Later on, a terrifying element transforms into the only source of their salvation (Sightless, unless the eyes reappear as the perpetual star, multifoliate rose of death’s twilight kingdom). It doesn’t say, for instance, reappear as the `fading/dying star´ or `sunlight on a broken column´, but as the perpetual star, multifoliate rose. We may also say that the eyes could be Acheron’s, meaning that depending on their appearance, they will be a guide either to paradise or to hell. Anyway, here we understand perpetual as `eternal, ever shining´ and the multifoliate rose as life, freshness and youth. So the hollow men wish the eyes to return as something alive and creative, not frightening or deceasing, but we already know that this desire will not bear fruit.

The last verses of this section (The hope only of empty men) make us wonder: are the eyes their only hope, or is the salvation they bring only applicable to the hollow men?

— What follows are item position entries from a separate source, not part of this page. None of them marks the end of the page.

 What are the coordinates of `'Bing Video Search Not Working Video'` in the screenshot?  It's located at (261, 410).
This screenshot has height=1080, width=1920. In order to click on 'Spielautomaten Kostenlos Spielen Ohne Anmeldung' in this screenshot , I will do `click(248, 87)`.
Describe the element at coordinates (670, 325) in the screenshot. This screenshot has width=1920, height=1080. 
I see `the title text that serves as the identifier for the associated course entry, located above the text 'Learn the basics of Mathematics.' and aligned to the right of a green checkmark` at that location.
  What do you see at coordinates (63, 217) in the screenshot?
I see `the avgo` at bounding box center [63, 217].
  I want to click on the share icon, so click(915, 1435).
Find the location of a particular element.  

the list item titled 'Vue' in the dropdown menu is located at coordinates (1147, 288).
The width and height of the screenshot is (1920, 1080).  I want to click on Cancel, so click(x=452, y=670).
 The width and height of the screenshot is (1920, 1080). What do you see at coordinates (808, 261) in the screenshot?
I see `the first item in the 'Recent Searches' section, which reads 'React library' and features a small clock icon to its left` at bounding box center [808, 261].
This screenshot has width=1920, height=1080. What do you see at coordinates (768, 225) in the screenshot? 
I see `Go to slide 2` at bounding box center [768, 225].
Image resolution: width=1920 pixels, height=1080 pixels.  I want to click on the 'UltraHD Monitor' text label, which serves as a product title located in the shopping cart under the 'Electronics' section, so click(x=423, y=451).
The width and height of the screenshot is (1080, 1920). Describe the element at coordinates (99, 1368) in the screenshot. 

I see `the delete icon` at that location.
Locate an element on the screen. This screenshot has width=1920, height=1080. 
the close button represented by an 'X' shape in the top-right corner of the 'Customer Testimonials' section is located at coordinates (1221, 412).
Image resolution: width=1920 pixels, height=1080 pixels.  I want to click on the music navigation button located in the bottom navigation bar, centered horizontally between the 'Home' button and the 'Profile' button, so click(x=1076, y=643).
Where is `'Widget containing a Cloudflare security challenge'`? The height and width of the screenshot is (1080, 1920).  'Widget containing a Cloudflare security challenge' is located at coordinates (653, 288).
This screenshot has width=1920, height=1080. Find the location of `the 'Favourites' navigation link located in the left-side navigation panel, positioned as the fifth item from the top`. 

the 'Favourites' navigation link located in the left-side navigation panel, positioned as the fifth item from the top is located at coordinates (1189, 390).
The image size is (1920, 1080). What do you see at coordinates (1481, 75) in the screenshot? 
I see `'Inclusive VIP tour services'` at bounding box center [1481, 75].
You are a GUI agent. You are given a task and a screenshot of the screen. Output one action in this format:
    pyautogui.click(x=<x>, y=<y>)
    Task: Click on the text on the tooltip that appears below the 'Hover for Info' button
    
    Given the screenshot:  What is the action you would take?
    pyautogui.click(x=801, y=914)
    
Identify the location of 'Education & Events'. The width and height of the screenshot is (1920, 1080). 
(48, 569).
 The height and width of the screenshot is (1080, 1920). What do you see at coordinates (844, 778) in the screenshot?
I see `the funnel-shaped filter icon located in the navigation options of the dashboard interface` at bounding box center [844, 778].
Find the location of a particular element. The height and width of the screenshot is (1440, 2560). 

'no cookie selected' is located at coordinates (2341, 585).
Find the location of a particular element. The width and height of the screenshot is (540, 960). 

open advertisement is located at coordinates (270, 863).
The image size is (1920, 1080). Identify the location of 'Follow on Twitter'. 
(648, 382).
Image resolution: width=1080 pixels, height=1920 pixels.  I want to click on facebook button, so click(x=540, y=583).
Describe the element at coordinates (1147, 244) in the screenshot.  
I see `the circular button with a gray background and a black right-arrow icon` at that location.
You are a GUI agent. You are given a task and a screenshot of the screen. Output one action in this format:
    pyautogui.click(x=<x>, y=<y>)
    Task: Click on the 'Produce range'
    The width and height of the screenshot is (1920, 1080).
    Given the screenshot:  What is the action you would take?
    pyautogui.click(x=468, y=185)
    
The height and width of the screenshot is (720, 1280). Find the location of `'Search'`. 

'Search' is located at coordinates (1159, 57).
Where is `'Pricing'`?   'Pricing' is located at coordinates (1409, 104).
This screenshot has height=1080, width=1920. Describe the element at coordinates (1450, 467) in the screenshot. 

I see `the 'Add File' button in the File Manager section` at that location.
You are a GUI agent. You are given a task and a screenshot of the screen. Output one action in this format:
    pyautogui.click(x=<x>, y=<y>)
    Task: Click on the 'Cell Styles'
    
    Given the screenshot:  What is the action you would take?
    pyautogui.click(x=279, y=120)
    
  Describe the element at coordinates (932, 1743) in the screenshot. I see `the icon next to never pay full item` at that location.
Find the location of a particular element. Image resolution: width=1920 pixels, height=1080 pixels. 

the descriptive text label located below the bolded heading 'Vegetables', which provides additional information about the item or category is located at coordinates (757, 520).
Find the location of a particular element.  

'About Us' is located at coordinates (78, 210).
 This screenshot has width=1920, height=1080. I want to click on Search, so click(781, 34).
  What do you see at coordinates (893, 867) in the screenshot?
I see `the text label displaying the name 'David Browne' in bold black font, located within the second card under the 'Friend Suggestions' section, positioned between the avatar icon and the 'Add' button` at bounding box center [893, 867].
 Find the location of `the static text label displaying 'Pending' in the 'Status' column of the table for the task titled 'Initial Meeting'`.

The truth is that the sentence is rather ambiguous. Both could be thought as correct. And not only that, the men become empty, gaining a much more literal significance –they’ve lost the straw fulfilling them, now their hollowness is complete.

Part IV explores the loving impulse in Part III in relation to the land, which now darkens progressively as the valley of the shadow of death. Now there are not even hints of the eyes, not even the hollow men’s, and they are without any vision, unless the eyes come back as a source of life. But for them, this is only a futile hope.